Now that we’ve shared with you our growing vision for Casa Ahavá, I thought I’d share some of my thoughts and feelings about it all. (If you aren’t sure what I am talking about, check the previous post and the pdf included and the video.)

Thinking about the ability to offer a place of comfort and a feeling of home and community to more patients is exciting. Jon and I are consistently approached by patients eager to leave the hospital, wearied by months in the same bed and lack of visitors. With hope in their voices they ask about our project, and Jon and I have to tell them we are sorry but the space is currently filled, though we will keep them in mind if a space opens up. Then when space opens does up, we still have make hard decisions as to who to invite to our home. It is never easy. If we expand we still may not be able to accommodate all that have need, but I would still love to offer more.

I’ve been thinking about managing more patients, their appointments and medications. That seems a little overwhelming; it would require some good organization! We do well enough right now with four, but 10 would be a big increase. Often times their appointments and needs to be at the hospital would overlap so we could transport many patients there at once. That would be nice, but without doubt it would increase our trips back and forth from the hospital, which can feel taxing in the crazy traffic, especially during rush hour. Often it can be 45 minutes or more in the car just one way (More often than not, this is Jon’s responsibility as I stay home with the girls to get them out of bed and get the day started). When feeling well, the patients can take public transport, so that may have to happen a little more frequently depending on schedules.

Then there is thinking about our need for a bigger place and all that is involved with that. The money seems near impossible. Typing all the zeros in $500,000 just makes me want to give up. However, on the other hand, it is so big that I know if it happens it was an act of God alone. There is a certain peace in that. The idea of a bigger place comes with the work of moving and making a new place home with 3 babies, which sounds exhausting, and then maintaining that new bigger place – more work – more money. I really have to turn it all over to the Lord, trusting one step at a time. Deep in my soul, I am at complete peace – something only possible supernaturally.

Dreaming of space for a fitness/wellness room, a garden area, a learning room/library, and chapel area is all rather exciting. Sometimes I get sad seeing our patients with little to do during their time at our home. While rest and recuperation are important, too much down time can lead to too many negative thoughts and discouragement can settle in – I have seen it. Casa Ahavá needs improvement in this way.

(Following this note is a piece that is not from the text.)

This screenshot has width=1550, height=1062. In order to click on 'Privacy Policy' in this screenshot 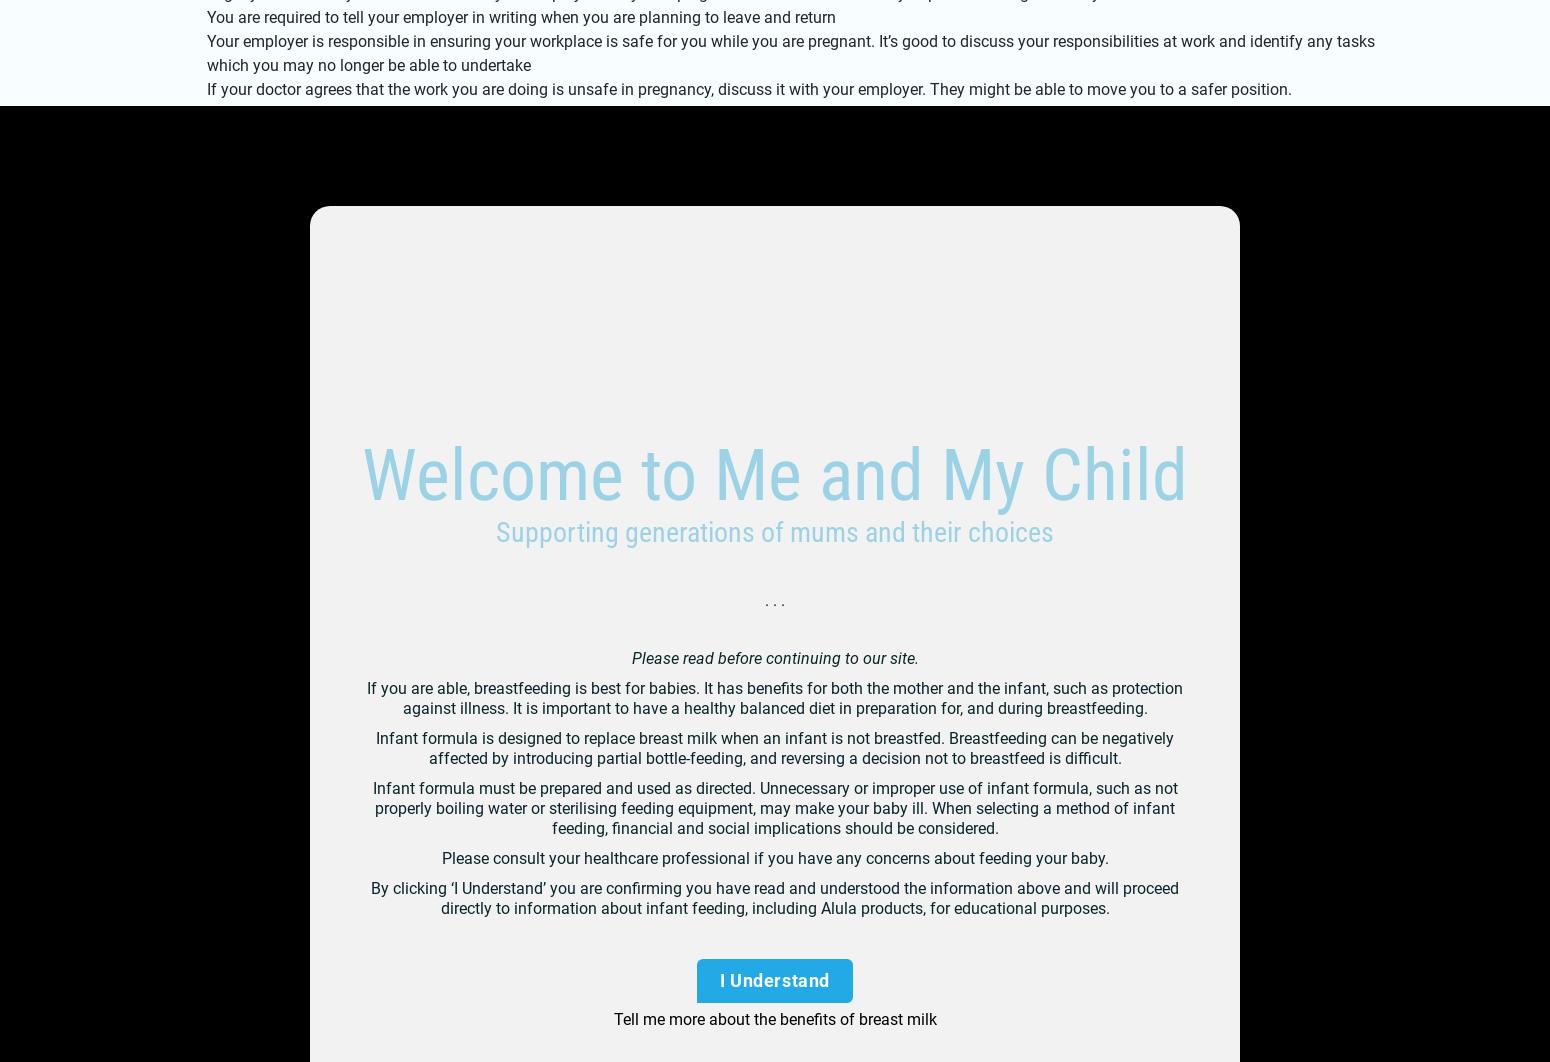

Jon and I have talked multiple times about the Lord and His timing. Right now, we believe the Lord has called us to cast the vision. We are trying to be faithful in that – communicating clearly and to many. If you have questions, let us know! We are not sure when the Lord plans to bring the vision to fruition. It seems like good timing right before furlough to the States, but we’ll see what He is up to, won’t we?

Pray with us! Talk with us! Dream with us!

 

We are so thankful for our team, knowing we are alone as we venture out onto the water. Thank you!